• **Entries shown**
>> start
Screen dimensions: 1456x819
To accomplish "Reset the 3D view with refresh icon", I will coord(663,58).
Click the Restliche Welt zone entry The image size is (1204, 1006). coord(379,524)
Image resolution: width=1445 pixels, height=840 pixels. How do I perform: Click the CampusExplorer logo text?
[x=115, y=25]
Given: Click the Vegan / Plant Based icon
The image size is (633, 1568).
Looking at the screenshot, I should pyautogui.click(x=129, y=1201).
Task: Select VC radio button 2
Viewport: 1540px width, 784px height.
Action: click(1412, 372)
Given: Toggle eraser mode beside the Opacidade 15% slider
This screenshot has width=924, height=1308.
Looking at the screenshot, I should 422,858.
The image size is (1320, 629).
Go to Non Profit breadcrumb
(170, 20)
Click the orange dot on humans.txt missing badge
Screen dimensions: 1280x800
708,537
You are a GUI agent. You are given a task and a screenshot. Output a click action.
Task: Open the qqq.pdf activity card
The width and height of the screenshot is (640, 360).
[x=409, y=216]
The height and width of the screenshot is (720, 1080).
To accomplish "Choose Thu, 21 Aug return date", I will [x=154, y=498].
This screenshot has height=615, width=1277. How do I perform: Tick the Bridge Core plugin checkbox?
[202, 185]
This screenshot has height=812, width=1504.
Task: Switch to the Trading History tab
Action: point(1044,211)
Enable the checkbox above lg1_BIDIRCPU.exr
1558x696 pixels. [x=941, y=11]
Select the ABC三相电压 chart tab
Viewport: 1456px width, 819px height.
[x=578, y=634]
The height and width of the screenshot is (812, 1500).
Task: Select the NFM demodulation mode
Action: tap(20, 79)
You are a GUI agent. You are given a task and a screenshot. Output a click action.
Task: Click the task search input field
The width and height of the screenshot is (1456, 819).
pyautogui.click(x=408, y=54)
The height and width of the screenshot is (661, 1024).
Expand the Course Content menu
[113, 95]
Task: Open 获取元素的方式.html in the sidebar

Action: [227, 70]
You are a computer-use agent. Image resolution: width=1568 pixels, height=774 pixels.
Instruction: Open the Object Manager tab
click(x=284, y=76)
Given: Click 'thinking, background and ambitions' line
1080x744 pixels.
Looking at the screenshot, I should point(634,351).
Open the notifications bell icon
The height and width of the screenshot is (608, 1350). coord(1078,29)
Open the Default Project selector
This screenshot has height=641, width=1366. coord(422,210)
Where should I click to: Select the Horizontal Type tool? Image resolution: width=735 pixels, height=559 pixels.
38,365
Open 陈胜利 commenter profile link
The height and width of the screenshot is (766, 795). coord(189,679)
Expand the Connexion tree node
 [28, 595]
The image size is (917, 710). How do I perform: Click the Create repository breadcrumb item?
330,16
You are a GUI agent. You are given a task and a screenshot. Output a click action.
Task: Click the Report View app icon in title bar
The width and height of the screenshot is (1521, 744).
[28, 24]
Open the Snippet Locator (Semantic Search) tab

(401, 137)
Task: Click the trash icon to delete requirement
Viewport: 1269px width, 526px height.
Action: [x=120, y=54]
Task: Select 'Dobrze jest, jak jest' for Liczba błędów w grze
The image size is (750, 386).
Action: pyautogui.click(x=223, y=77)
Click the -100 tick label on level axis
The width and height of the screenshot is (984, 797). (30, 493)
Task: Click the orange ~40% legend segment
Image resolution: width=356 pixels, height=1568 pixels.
>> end
• **Stated task**
Rewrite all the data above, swapping every "Viewport" for "Display" and leaving everything else unchanged.

• **Final result**
Screen dimensions: 1456x819
To accomplish "Reset the 3D view with refresh icon", I will coord(663,58).
Click the Restliche Welt zone entry The image size is (1204, 1006). coord(379,524)
Image resolution: width=1445 pixels, height=840 pixels. How do I perform: Click the CampusExplorer logo text?
[x=115, y=25]
Given: Click the Vegan / Plant Based icon
The image size is (633, 1568).
Looking at the screenshot, I should pyautogui.click(x=129, y=1201).
Task: Select VC radio button 2
Display: 1540px width, 784px height.
Action: click(1412, 372)
Given: Toggle eraser mode beside the Opacidade 15% slider
This screenshot has width=924, height=1308.
Looking at the screenshot, I should 422,858.
The image size is (1320, 629).
Go to Non Profit breadcrumb
(170, 20)
Click the orange dot on humans.txt missing badge
Screen dimensions: 1280x800
708,537
You are a GUI agent. You are given a task and a screenshot. Output a click action.
Task: Open the qqq.pdf activity card
The width and height of the screenshot is (640, 360).
[x=409, y=216]
The height and width of the screenshot is (720, 1080).
To accomplish "Choose Thu, 21 Aug return date", I will [x=154, y=498].
This screenshot has height=615, width=1277. How do I perform: Tick the Bridge Core plugin checkbox?
[202, 185]
This screenshot has height=812, width=1504.
Task: Switch to the Trading History tab
Action: point(1044,211)
Enable the checkbox above lg1_BIDIRCPU.exr
1558x696 pixels. [x=941, y=11]
Select the ABC三相电压 chart tab
Display: 1456px width, 819px height.
[x=578, y=634]
The height and width of the screenshot is (812, 1500).
Task: Select the NFM demodulation mode
Action: tap(20, 79)
You are a GUI agent. You are given a task and a screenshot. Output a click action.
Task: Click the task search input field
The width and height of the screenshot is (1456, 819).
pyautogui.click(x=408, y=54)
The height and width of the screenshot is (661, 1024).
Expand the Course Content menu
[113, 95]
Task: Open 获取元素的方式.html in the sidebar

Action: [227, 70]
You are a computer-use agent. Image resolution: width=1568 pixels, height=774 pixels.
Instruction: Open the Object Manager tab
click(x=284, y=76)
Given: Click 'thinking, background and ambitions' line
1080x744 pixels.
Looking at the screenshot, I should point(634,351).
Open the notifications bell icon
The height and width of the screenshot is (608, 1350). coord(1078,29)
Open the Default Project selector
This screenshot has height=641, width=1366. coord(422,210)
Where should I click to: Select the Horizontal Type tool? Image resolution: width=735 pixels, height=559 pixels.
38,365
Open 陈胜利 commenter profile link
The height and width of the screenshot is (766, 795). coord(189,679)
Expand the Connexion tree node
 [28, 595]
The image size is (917, 710). How do I perform: Click the Create repository breadcrumb item?
330,16
You are a GUI agent. You are given a task and a screenshot. Output a click action.
Task: Click the Report View app icon in title bar
The width and height of the screenshot is (1521, 744).
[28, 24]
Open the Snippet Locator (Semantic Search) tab

(401, 137)
Task: Click the trash icon to delete requirement
Display: 1269px width, 526px height.
Action: [x=120, y=54]
Task: Select 'Dobrze jest, jak jest' for Liczba błędów w grze
The image size is (750, 386).
Action: pyautogui.click(x=223, y=77)
Click the -100 tick label on level axis
The width and height of the screenshot is (984, 797). (30, 493)
Task: Click the orange ~40% legend segment
Image resolution: width=356 pixels, height=1568 pixels.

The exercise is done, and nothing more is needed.